Ich bin überzeugt, dass wir bei neuen Modellen wie dem ID.3 sehr von unserer Elektro-Plattform, dem MEB, profitieren“, sagt Blome über die Marktposition von Volkswagen. Bei seinem neuesten Elektroauto hatte der Hersteller „die Chance, das Fahrzeug praktisch um die Batterie herum zu entwickeln, so dass sehr viel Platz für den Energiespeicher zur Verfügung steht.“ Das Ergebnis, durch den MEB erst ermöglicht, seien „Reichweiten zwischen 330 und 550 Kilometern zu bezahlbaren Preisen“.

Den ID.3 mit drei verschiedenen Reichweiten anzubieten, ermögliche den Kunden die Wahlfreiheit. Sie können bei VW „zwischen verschiedenen Varianten wählen und somit auch den Preis des Fahrzeugs beeinflussen“, auch das ein Vorteil der dezidierten Elektroauto-Plattform: „Bei einer einheitlichen Architektur haben wir die Möglichkeit, im Unterboden der Fahrzeuge eine unterschiedliche Anzahl von Speichermodulen unterzubringen“. Durch diese Standardisierung könne der Hersteller „die Batteriesysteme sehr effizient und flexibel produzieren“.

§ **Die Aufgaben**:
1. Nenne alle Zitate aus dem Text über den ID.3, die vollständig zwischen öffnenden und schließenden Anführungszeichen („…“) stehen.
2. Gib einen Abschnitt der Auflistung wortgetreu wieder. Beginne bei der Zeile mit „Click the PayPal Donate button“ und höre nach der Zeile mit „[x=386, y=126]“ auf.
Der Text über den ID.3 und die Auflistung haben inhaltlich nichts miteinander zu tun.

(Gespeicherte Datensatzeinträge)
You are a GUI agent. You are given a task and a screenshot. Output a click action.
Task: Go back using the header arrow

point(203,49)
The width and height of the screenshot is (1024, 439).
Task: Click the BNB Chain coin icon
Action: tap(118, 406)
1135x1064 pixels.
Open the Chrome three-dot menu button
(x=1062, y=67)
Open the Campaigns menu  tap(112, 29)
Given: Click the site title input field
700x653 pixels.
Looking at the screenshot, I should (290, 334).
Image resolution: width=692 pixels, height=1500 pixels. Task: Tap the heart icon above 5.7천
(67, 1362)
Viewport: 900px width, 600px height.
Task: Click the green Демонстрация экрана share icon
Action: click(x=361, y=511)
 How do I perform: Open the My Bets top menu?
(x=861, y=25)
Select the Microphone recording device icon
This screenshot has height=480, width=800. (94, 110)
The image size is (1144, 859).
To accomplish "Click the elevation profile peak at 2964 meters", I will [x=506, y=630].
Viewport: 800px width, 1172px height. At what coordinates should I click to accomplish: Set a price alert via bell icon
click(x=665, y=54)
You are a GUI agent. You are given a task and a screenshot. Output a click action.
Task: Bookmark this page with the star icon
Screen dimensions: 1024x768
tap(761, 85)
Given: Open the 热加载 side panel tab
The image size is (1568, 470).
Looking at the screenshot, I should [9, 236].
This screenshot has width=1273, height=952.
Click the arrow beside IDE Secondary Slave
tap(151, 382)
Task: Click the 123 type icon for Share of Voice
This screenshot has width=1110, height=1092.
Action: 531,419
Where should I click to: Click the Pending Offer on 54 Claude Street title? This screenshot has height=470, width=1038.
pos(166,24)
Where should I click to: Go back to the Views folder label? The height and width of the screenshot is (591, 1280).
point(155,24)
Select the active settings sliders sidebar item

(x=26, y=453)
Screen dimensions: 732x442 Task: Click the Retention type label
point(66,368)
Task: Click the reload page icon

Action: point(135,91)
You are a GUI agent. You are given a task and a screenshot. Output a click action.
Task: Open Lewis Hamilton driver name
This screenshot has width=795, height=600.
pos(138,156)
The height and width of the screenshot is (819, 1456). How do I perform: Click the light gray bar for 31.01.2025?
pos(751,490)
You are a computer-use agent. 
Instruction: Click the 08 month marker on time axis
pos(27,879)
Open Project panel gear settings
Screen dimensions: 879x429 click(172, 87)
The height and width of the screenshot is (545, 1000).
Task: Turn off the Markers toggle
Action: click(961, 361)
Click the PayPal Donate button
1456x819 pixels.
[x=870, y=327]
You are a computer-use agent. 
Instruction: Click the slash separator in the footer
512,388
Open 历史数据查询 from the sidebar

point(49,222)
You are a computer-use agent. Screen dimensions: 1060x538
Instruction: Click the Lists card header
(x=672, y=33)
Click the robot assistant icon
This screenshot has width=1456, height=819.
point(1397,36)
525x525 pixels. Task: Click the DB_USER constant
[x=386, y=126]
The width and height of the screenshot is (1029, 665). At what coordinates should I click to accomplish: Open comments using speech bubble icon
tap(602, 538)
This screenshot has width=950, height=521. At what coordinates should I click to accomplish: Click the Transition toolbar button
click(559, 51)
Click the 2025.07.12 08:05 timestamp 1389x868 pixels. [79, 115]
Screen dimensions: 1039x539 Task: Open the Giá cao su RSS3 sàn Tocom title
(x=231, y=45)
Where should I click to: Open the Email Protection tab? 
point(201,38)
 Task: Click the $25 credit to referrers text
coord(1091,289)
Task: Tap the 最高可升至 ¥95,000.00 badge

§ **Antworten**:
1.
- „die Chance, das Fahrzeug praktisch um die Batterie herum zu entwickeln, so dass sehr viel Platz für den Energiespeicher zur Verfügung steht.“
- „Reichweiten zwischen 330 und 550 Kilometern zu bezahlbaren Preisen“
- „zwischen verschiedenen Varianten wählen und somit auch den Preis des Fahrzeugs beeinflussen“
- „Bei einer einheitlichen Architektur haben wir die Möglichkeit, im Unterboden der Fahrzeuge eine unterschiedliche Anzahl von Speichermodulen unterzubringen“
- „die Batteriesysteme sehr effizient und flexibel produzieren“

2.
Click the PayPal Donate button
1456x819 pixels.
[x=870, y=327]
You are a computer-use agent. 
Instruction: Click the slash separator in the footer
512,388
Open 历史数据查询 from the sidebar

point(49,222)
You are a computer-use agent. Screen dimensions: 1060x538
Instruction: Click the Lists card header
(x=672, y=33)
Click the robot assistant icon
This screenshot has width=1456, height=819.
point(1397,36)
525x525 pixels. Task: Click the DB_USER constant
[x=386, y=126]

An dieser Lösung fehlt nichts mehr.